“Non abbiamo ancora trovato la soluzione per consentire di andare in pensione un paio d’anni prima. Se si interviene senza saggezza si fa danno, quindi proporremo la soluzione nel 2016 quando i numeri saranno chiari”, ha detto il presidente del consiglio, Matteo Renzi. Nei giorni scorsi invece il governo aveva annunciato che avrebbe inserito la flessibilità pensionistica nella legge di stabilità. Un voltafaccia subito stigmatizzato dai sindacati. Per Domenico Proietti, segretario confederale della Uil con delega alle politiche fiscali e previdenziali, «tra i lavoratori e le lavoratrici si sono create ormai delle aspettative che è profondamente sbagliato disattendere».
Proietti, che cosa ne pensa della decisione di Renzi? Noi riteniamo che sia un grandissimo errore.
Perché? Perché c’è ormai la necessità di intervenire per reintrodurre la flessibilità in uscita. Lo sostengono i gruppi parlamentari di tutti i partiti e le stesse commissioni Lavoro di Camera e Senato. Lo ha affermato per mesi il ministro Poletti. Lo aveva detto anche Renzi prima dell’estate. La decisione di non fare niente è quindi sbagliata. Tra i lavoratori e le lavoratrici si sono create ormai delle aspettative che è profondamente sbagliato disattendere.
Per Renzi, “se si interviene senza saggezza si fa danno”. Ha ragione? La Uil ha proposto una soluzione molto saggia che aveva incontrato un consenso diffuso nel Paese. Proponiamo di introdurre un range tra 62 e 67 anni dentro al quale il lavoratore può scegliere, anche in base alle diverse tipologie di lavoro. Su questa proposta c’è stata una larga convergenza da parte di tutti i partiti presenti nella commissione Lavoro alla Camera. Ciò documenta che era ed è una proposta molto saggia.
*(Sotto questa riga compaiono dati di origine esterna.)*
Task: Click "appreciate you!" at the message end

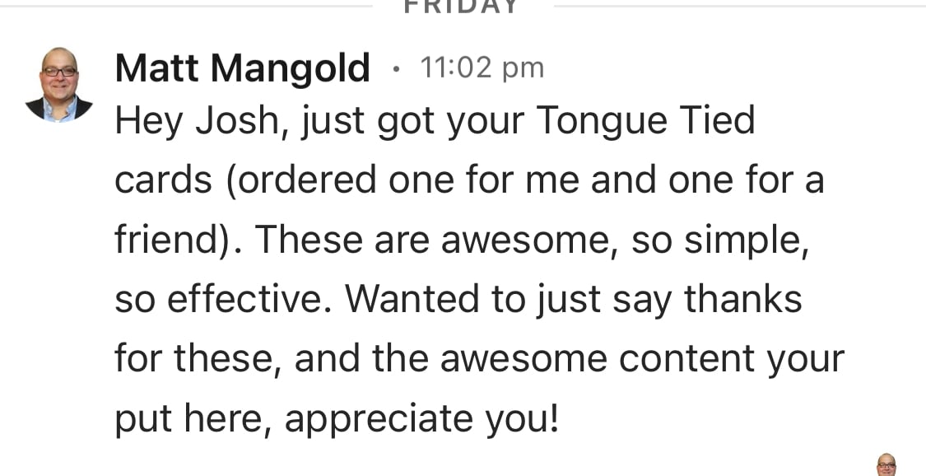Action: click(x=421, y=420)
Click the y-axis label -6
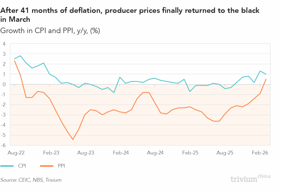The width and height of the screenshot is (281, 191). pos(4,145)
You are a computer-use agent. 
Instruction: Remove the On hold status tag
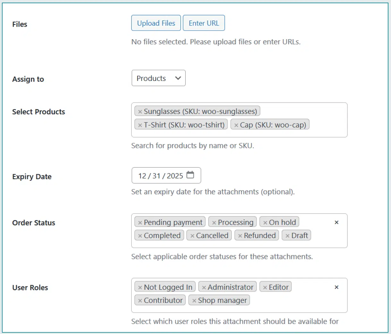(265, 223)
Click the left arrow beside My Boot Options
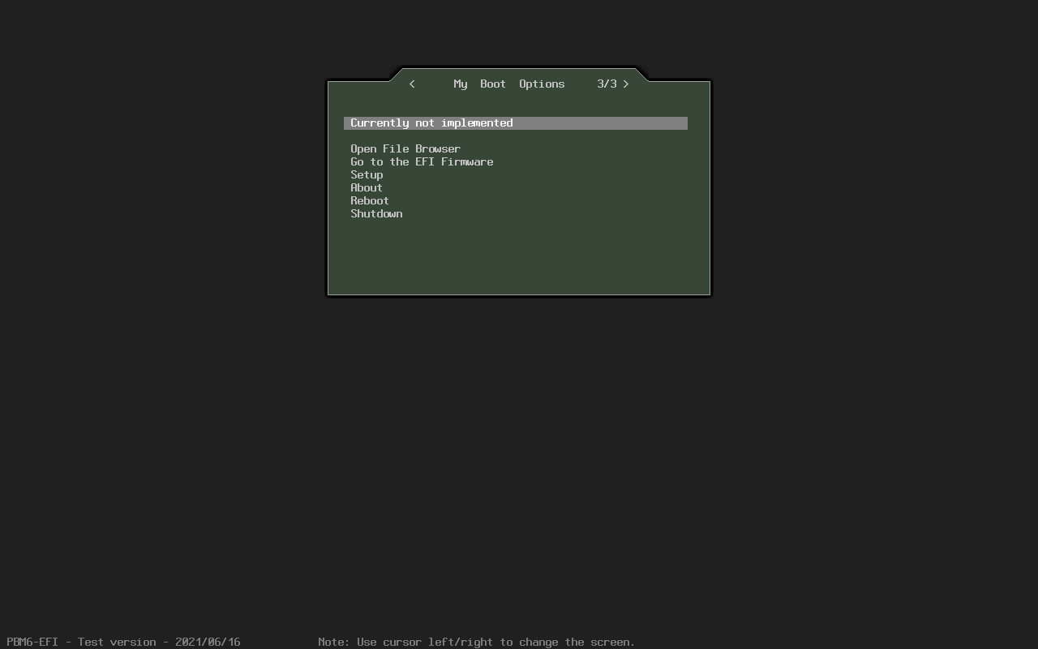Screen dimensions: 1038x649 [412, 84]
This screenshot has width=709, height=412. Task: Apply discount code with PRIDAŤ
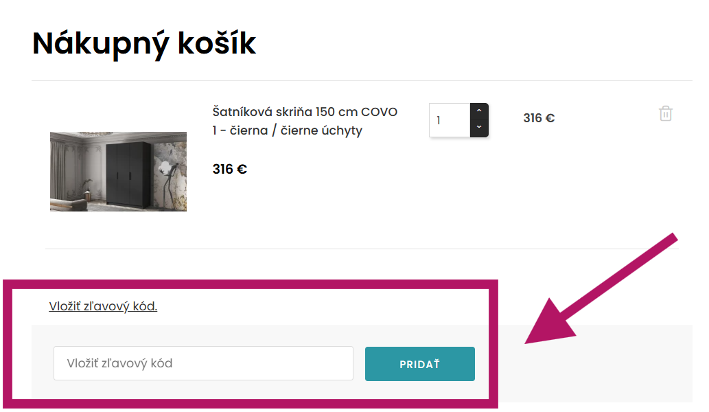pos(419,363)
Perché allora per il momento non è stata attuata dal governo? La verità è che il governo non ha voluto affrontare questo capitolo perché nelle sue priorità la flessibilità pensionistica è stata messa in secondo piano. In questo modo non solo non si dà una risposta alle attese di tantissimi lavoratori, ma si crea un danno anche ai giovani. Si continua infatti a bloccare il turn-over e quindi si impedisce a decine di migliaia di giovani di entrare nel mondo del lavoro. Su questa posizione anche le aziende avevano detto che esiste la necessità di immettere forza lavoro giovane più preparata dal punto di vista dell’innovazione tecnologica.
Con la Legge di stabilità si dovevano risolvere anche altri due capitoli: esodati e Opzione Donna. Si farà quanto promesso o dobbiamo aspettarci altre brutte sorprese?
Noi ci auguriamo assolutamente di no. Per quanto riguarda la settima salvaguardia abbiamo dimostrato che ci sono le risorse già pronte. Tutti i soldi risparmiati dalle precedenti salvaguardie sono confluiti in un fondo. Inizialmente il ministro dell’Economia aveva fatto finta che questo fondo non ci fosse. Poi per fortuna ha dovuto prendere atto della realtà e ha riconosciuto che il fondo c’è. Quindi la settima salvaguardia va fatta e va finanziata con i risparmi che si sono realizzati nel corso di questi anni.
C’è il rischio che alla fine la settima salvaguardia avvenga a condizioni più svantaggiose rispetto alle prime sei? Questo comporterebbe introdurre ulteriori elementi di iniquità, che in seguito alla legge Fornero sono già pesantissimi. Noi non vogliamo nemmeno pensarci, perché significherebbe ancora una volta non trattare lavoratori e cittadini allo stesso modo. Riteniamo che la salvaguardia vada fatta, come sono state fatte quelle precedenti che hanno dato una risposta positiva a una situazione che invece era drammatica. I lavoratori avevano sottoscritto accordi con lo Stato, e dall’oggi al domani era stato detto loro che l’Inps non li avrebbe più pagati.
E per quanto riguarda Opzione Donna? Vale la stessa cosa. Opzione Donna è a costo zero in quanto viene totalmente coperta dal ricalcolo contributivo dell’assegno. Chi la sceglie ha una grande penalizzazione. È un’opportunità che va lasciata aperta. Noi abbiamo avuto molte perplessità sull’entità della penalizzazione, ma c’è una norma e le persone che la vogliono utilizzare devono essere libere di poterlo fare. Altrimenti si crea un’altra profonda ingiustizia.